The Terrain for seganx engine is going to be completed. in this post I will describe the geometry algorithms I used for rendering the terrain briefly. my approach to design this feature was easy to use, simple and straight forward implementing. Artist/Level designer can easily:
– create geometry every where and every amount that was required.
– increase performance by implementing LOD and patching geometries to reach minimum draw call.

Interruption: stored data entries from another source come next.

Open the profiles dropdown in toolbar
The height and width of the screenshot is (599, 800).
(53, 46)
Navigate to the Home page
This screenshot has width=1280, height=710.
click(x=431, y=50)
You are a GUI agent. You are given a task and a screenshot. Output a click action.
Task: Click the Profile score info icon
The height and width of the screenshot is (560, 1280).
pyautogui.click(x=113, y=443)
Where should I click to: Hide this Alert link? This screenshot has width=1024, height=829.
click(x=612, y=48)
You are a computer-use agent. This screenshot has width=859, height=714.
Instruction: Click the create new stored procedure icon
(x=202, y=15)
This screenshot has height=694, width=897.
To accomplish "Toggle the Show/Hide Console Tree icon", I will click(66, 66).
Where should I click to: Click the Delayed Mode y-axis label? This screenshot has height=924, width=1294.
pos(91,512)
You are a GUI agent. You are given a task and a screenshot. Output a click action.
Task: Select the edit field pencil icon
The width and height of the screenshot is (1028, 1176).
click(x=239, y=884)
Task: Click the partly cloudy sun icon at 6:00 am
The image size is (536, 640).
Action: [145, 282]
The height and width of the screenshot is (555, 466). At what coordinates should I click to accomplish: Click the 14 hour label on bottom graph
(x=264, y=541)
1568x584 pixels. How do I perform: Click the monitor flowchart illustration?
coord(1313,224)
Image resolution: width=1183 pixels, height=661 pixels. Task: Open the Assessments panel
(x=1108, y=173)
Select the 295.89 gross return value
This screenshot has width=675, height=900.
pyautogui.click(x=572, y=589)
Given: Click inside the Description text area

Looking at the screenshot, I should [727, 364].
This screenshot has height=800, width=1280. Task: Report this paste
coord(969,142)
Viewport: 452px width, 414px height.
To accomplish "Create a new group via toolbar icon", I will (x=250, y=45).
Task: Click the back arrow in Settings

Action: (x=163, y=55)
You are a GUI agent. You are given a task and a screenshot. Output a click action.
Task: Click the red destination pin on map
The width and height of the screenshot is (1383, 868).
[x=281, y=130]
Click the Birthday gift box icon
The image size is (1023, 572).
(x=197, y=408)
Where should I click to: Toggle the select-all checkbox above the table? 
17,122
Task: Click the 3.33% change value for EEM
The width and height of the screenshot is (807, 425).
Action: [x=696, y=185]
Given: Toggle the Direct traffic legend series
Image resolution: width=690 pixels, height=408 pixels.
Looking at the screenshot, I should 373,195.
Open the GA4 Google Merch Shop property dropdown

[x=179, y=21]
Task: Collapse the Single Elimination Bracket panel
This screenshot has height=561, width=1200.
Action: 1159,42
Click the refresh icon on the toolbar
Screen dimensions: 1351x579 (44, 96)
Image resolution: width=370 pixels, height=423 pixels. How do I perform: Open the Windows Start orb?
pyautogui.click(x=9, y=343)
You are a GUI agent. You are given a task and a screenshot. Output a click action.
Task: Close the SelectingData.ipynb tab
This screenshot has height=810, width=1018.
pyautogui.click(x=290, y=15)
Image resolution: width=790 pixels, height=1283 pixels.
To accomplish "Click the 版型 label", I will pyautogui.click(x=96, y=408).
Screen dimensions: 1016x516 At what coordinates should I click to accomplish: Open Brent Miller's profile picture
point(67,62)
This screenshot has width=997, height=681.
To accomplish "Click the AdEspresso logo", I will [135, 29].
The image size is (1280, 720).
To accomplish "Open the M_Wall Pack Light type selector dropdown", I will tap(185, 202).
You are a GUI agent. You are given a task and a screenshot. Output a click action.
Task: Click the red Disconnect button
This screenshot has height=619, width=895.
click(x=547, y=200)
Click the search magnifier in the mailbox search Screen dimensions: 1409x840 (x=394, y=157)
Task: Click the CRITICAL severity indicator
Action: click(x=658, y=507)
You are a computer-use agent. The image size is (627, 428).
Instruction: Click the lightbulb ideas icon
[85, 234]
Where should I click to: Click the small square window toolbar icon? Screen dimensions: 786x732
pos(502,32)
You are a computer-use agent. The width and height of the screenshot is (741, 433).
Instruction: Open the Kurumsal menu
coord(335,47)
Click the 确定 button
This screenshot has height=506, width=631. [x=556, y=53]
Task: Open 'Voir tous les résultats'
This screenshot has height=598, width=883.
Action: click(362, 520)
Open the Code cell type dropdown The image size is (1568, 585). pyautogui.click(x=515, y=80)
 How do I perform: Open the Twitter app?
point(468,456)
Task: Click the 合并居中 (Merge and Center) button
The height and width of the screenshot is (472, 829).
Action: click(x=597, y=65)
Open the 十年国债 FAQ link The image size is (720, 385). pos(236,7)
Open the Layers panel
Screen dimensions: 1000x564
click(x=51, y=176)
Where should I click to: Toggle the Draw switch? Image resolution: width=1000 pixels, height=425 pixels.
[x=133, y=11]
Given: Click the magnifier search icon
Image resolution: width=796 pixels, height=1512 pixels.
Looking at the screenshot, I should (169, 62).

As I mentioned before, everything in the scene is a kind of node member. In this method the terrain is like the other members ( mesh, particle, sound, … ). The terrain is a node member too. Thus for importing terrain to the scene we must create terrain and attach it to the node and then add the node to the scene. so we can create any number of terrain and add them to the scene. But to reaching the goals which mentioned above I design terrain members with some more information.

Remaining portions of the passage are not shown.